# [MATERIAL PROVIDED]
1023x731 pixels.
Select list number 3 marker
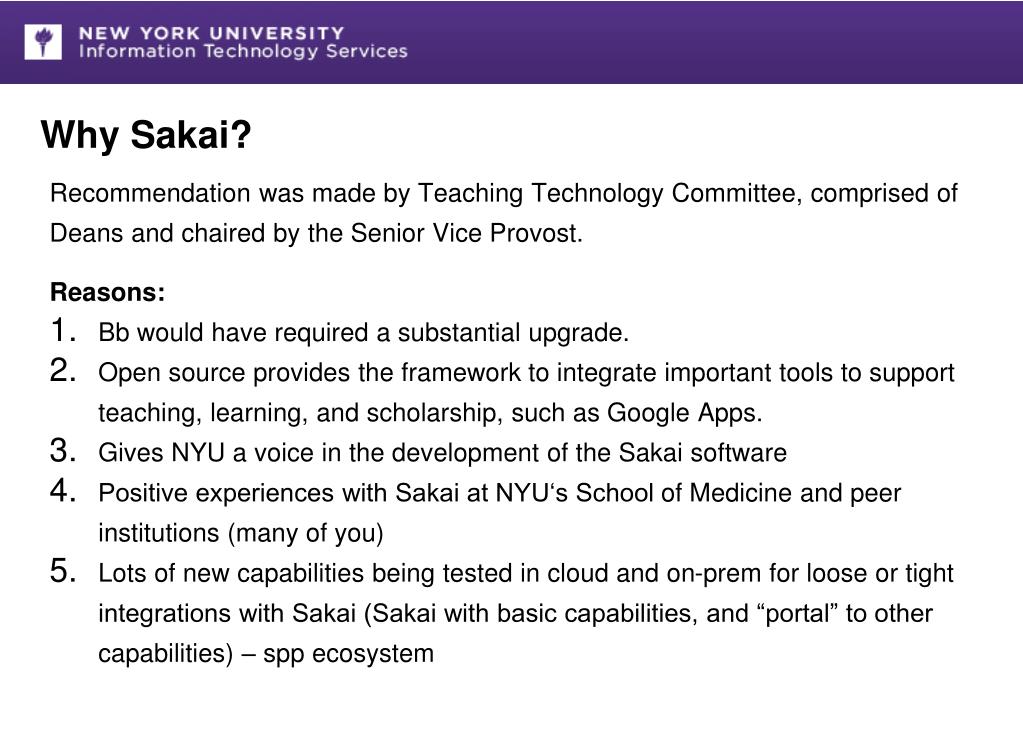click(x=63, y=451)
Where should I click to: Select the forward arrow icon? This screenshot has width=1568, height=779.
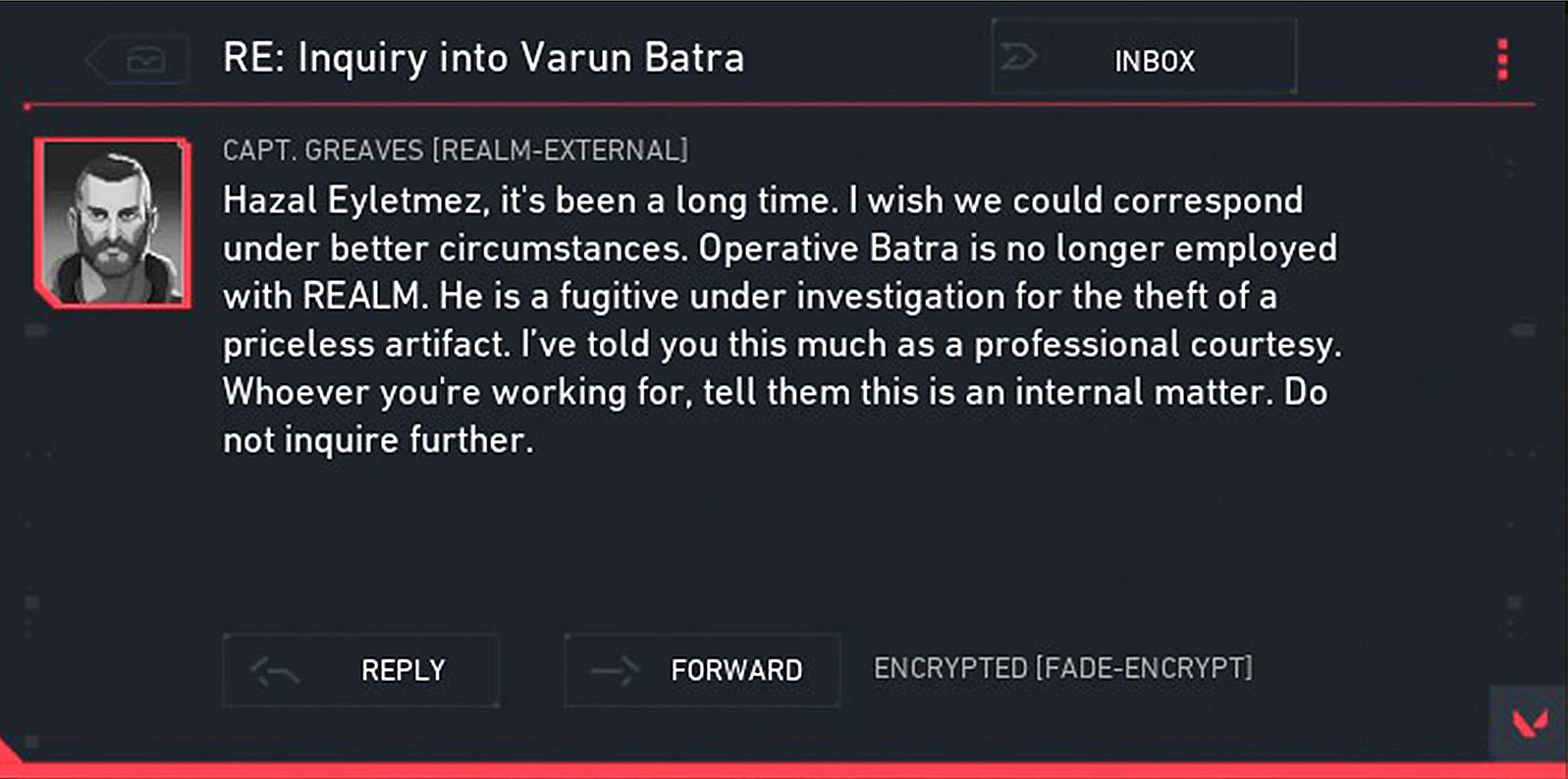[x=614, y=671]
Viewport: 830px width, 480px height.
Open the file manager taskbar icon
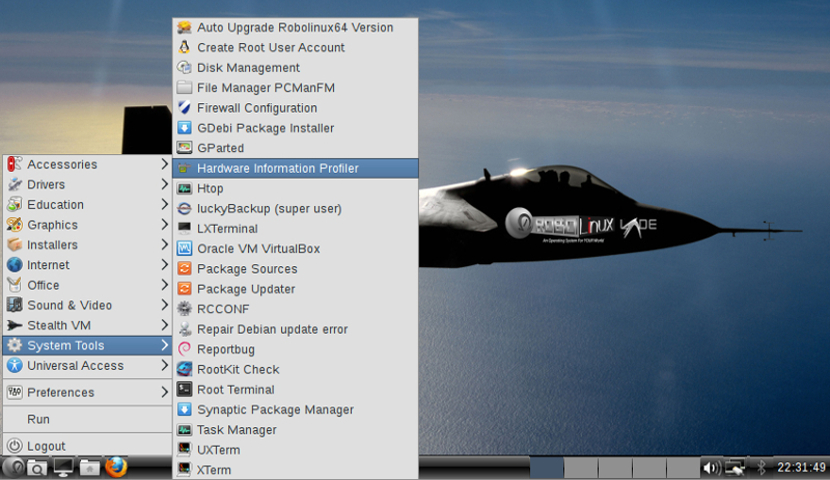coord(90,467)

# [EXERCISE TASK]
Could you rewrite the records above, changing every "icon" to "button" and keeping everything else the same? Omit the pictures from your answer.

# [COMPLETE OUTPUT]
1023x731 pixels.
Select list number 3 marker
click(x=63, y=451)
Where should I click to: Select the forward arrow button? This screenshot has width=1568, height=779.
[x=614, y=671]
Viewport: 830px width, 480px height.
Open the file manager taskbar button
coord(90,467)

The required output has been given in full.